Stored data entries
....
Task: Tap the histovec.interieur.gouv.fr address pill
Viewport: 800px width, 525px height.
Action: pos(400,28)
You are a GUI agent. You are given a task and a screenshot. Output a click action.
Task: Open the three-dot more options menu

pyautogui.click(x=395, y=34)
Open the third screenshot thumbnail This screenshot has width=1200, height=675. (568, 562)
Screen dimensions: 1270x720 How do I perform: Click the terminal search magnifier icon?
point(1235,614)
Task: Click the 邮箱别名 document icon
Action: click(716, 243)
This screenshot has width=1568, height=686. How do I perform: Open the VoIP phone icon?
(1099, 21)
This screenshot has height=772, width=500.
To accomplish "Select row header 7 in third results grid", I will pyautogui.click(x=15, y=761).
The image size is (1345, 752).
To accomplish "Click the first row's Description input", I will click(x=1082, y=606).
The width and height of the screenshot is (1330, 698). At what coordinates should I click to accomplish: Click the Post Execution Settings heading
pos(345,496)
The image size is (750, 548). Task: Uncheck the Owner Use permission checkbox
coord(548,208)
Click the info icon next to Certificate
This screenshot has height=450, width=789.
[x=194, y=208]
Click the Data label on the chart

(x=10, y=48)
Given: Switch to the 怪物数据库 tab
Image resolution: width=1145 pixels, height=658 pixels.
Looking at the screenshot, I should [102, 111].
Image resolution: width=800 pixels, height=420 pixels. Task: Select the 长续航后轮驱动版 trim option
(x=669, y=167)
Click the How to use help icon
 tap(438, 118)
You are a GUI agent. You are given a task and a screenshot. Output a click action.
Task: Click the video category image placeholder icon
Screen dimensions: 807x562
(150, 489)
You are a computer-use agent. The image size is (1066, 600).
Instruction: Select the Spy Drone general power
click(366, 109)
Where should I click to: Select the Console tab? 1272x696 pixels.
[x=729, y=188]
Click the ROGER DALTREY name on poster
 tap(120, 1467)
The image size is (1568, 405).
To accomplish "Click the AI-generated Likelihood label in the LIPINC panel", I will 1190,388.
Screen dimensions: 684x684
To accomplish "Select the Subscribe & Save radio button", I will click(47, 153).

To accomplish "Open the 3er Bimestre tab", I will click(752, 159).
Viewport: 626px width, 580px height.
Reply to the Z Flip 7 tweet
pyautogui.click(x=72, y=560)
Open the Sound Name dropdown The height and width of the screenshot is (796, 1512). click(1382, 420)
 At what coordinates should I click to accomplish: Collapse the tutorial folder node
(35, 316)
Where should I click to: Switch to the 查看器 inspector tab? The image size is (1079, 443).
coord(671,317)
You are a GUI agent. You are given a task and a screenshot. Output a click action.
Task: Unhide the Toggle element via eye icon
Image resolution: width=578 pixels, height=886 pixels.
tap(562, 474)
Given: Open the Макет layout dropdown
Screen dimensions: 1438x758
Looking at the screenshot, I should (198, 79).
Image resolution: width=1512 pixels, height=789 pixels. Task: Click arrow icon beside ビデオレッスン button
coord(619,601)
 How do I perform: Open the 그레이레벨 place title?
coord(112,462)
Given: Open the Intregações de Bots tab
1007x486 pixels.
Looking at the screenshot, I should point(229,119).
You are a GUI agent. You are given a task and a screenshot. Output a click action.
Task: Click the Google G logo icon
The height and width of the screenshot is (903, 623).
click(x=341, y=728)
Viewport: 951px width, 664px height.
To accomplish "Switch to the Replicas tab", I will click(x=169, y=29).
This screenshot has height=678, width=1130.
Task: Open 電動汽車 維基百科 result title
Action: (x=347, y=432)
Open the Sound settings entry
....
**Directions:** Only lines with the word "Sound" are wanted, so copy each one from the records.

**Output below:**
Open the Sound Name dropdown The height and width of the screenshot is (796, 1512). click(1382, 420)
Open the Sound settings entry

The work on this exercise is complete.